01/03/2021
Gentili Amiche, Cari Amici,
raccolgo da Natalia Encolpio, che, a nome di tutti noi, ringrazio sinceramente per quanto profuso con passione instancabile lungo sei anni di presidenza, il testimone della guida del movimento degli ex alunni del nostro antico ed amato istituto M. Massimo.
Discente, già all’EUR, dal 1967 al 1975, molto mediocre calciatore ma legato visceralmente ai colori biancoverdi, con la gloriosa Caravella Tricolore di Gigi Condemi e Piero Morabito, membro del Consiglio Direttivo dell’Associazione, con qualche intervallo, sin dai giorni degli esami di maturità, considero questo passo coerente con la mia storia umana e civile.
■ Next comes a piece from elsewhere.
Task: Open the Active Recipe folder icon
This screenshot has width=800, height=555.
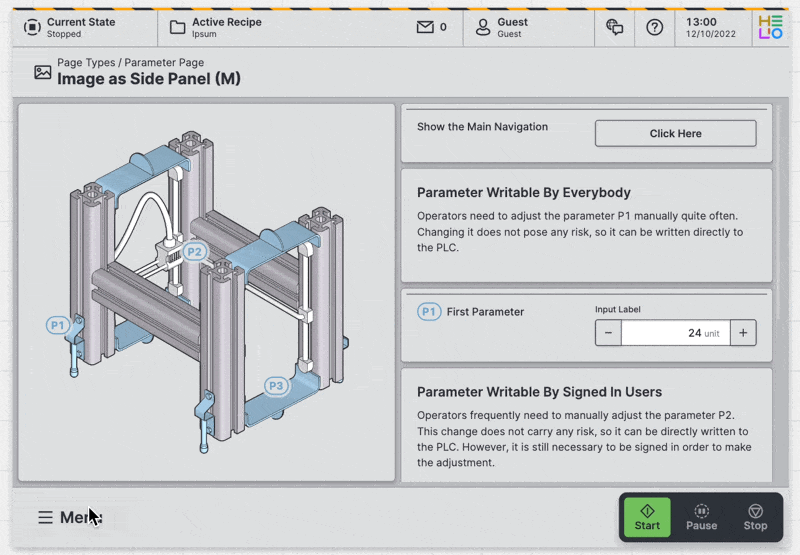Action: (x=178, y=27)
Certamente non posso non considerarmi strepitosamente toccato dalla buona sorte nell’avere incontrato, lungo il mio percorso formativo, personalità per me eccezionali quali Padre Mario Ciminari S.J., Don Rafelino Massasso, Prof. Mario Severini, Prof. Antonio Giordano, formatori spirituali del carisma di Padre Mario Pesce S.J., di Padre Agapito Sbardella S.J., di Padre Giuseppe Boncori S.J., e tutto ciò dirigendo la Famiglia Massimina, rettori quali Padre Sabino Maffeo S.J., Padre Pietro Millefiorini S.J., Padre Giuseppe Giampietro S.J.
Da ultimo, ma in un crescendo rossiniano, ricordo con riconoscenza ed affetto, Padre Franco Rozzi S.J., mio padre spirituale e magister della valida sintesi.
Forse alquanto limitato nell’estro creativo, ma confortato da una ben sperimentata rotta da seguire, riaffermo, in grande umiltà, semmai ce ne fosse bisogno, di ritenere ad ogni conseguenza gli antichi alunni della Compagnia di Gesù, donne e uomini per gli altri, nel nostro microcosmo costantemente disponibili ad un ruolo di positivo servizio nei confronti della Nazione, della amatissima Roma, dei Padri Gesuiti, dell’Istituto.
Confido che l’attività, le iniziative, gli eventi che andremo a porre in essere risultino illuminati da detta luce informatrice.
Augurandomi di poter condividere con il maggior numero di voi, nuovi ed intensi momenti di comunità virtuosa, l’occasione mi è lieta per inviarvi, con i sensi della più avvertita gratitudine per la fiducia accordatami, i più cari ed affettuosi saluti.